Monday, August 20, 2007

Owner Of $33m Kampung : My Family Ties Are Not For Sale

Source : The New Paper, 20 Aug 2007















The simple life: Ms Sng Mui Hong says that since recent reports, strangers have been coming up to her thinking that she's an heiress. -- picture| Hedy Khoo

SAY you own a piece of land that the experts estimate to be worth tens of millions.

Wouldn’t you be happy?

Not Ms Sng Mui Hong. The 54-year-old feisty land owner has been in a foul mood since recent news reports suggested the land she co-owns in Lorong Buangkok is worth $33 million.

She guards her privacy jealously but since the reports, people have turned up in droves to look at her land, said to be Singapore’s last kampung.

Some of her tenants have been approached by property agents.

Ms Sng has also been sought after in the past. She remembers that some even asked for her hand in marriage, considering her a rich heiress.

But with so many strangers in the area now, she has become even more reclusive.

When The New Paper on Sunday dropped by her home, Ms Sng initially refused to talk. But after three days, she slowly opened up and explained her stand.

At a time when many are thinking of making a killing on the property market, she just wants to be left alone on her land, roughly the size of three football fields.
And while some landlords are pushing up rents, she’s maintaining hers, despite them remaining as low as $10 a month.

Ms Sng co-owns the land with her siblings. She herself lives in an attap hut as the ‘penghulu’ (Malay for village leader) of a group of tenants who all want to be left alone.

No media, no visitors, no gawkers and certainly no suitors.

Said Ms Sng in Mandarin: ‘Since the reports, all sorts of strangers have come to the kampung.’

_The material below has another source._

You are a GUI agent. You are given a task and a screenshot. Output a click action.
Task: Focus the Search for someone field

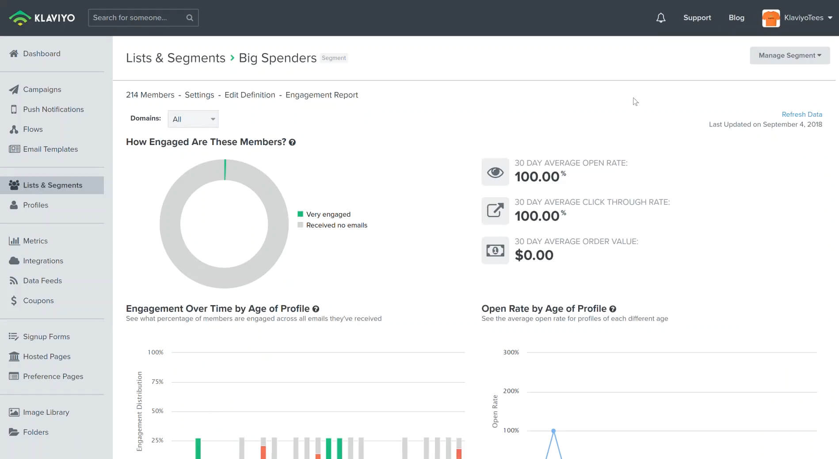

She wants one thing made clear: ‘I am not rich, and I am not selling my land.’

She added: ‘I own this land, but now I have to act like a thief, hiding in my own house, when strangers come knocking on my door.

‘Strange men come calling out my name at my door, so I have to hide. Same goes for property agents.’

She added: ‘My father left us this land because he knew I wouldn’t let go of it.’ ‘He didn’t leave us any money, and even when he was alive, my father was not money-crazy. He charged the tenants a minimum rate to stay in the kampung.’

Currently, the kampung consists of 28 households, which pay monthly rents ranging between $6.50 and $30.

She said: ‘I take after my father in my philosophy of life. As long as I have enough to eat, I don’t hunger after money or to be rich.’

One of Ms Sng’s tenants, Mr Ter Ah Seng, 68, an odd-job labourer said she is just like her father - easy-going and not calculative about money.

He said: ‘You won’t find another landlady like her who keeps such a simple lifestyle and lives in harmony and gets along well with all her tenants.’

He pays her $11.70 monthly to rent the land his house is on. He said the rental has increased only 30 per cent in the past decade.

Mr Ter said property agents have stalked him, thinking he’s the land owner. He said: ‘If they catch me around, I always tell them to look for Ms Sng, because I know what her answer to them would be.’

Which is?

Said Ms Sng, raising her voice to make the point: ‘I will never sell the land if I can help it, because if I do so, I will be unfilial.’

The rugged woman - her skin tanned from hours spent in the sun - softened when she spoke about her mother.

Her mother died from leukaemia, soon after her father bought the land in 1956.

‘My mother stayed here for only one month and two days before she passed away. I was only 3 years old then.

‘That’s why I must keep this land. It is my only memory of her,’ Ms Sng said.

While her father willed the land to be jointly owned by Ms Sng and her three siblings, she said they have all moved to live in HDB flats.

But don’t bother approaching them either.

Unlike some families slugging it out in court over property, their family ties remain strong.

She said: ‘My siblings know I love this land, and I choose to live here because it is peaceful. Money simply can’t compensate me for that.’

‘Even if the land is really worth much, and I can sell the land and move to a huge bungalow with a big backyard, I can never regain this feeling of simplicity and freedom, and be close to my childhood memories.’

Her niece, who wanted to be known only as Miss Sng to avoid overnight friends, agrees with her aunt.

The 34-year-old clerk said: ‘We are not rich, because if we are, I don’t have to go out to work for a salary. We are just simple folk who appreciate the peaceful and quiet life here. I won’t give this up, not even for a bungalow.’

But not all visitors are unwelcome. Ms Sng said: ‘I love students who come to do projects or field trips, because they can learn so much about nature here.’

And those interested to learn that family ties are not for sale may also want to drop by.